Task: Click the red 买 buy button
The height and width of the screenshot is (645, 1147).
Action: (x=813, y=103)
┄┄┄┄┄┄┄┄┄┄┄┄┄┄┄┄┄┄┄┄
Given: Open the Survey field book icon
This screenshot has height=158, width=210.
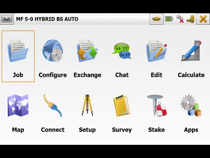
┄┄┄┄┄┄┄┄┄┄┄┄┄┄┄┄┄┄┄┄
#### [Instruction]
Copy the data verbatim, beginning with the line that contains "Given: Open the Survey field book icon" and ending with the line that contains "This screenshot has height=158, width=210.", both lines included.

#### [Answer to the exercise]
Given: Open the Survey field book icon
This screenshot has height=158, width=210.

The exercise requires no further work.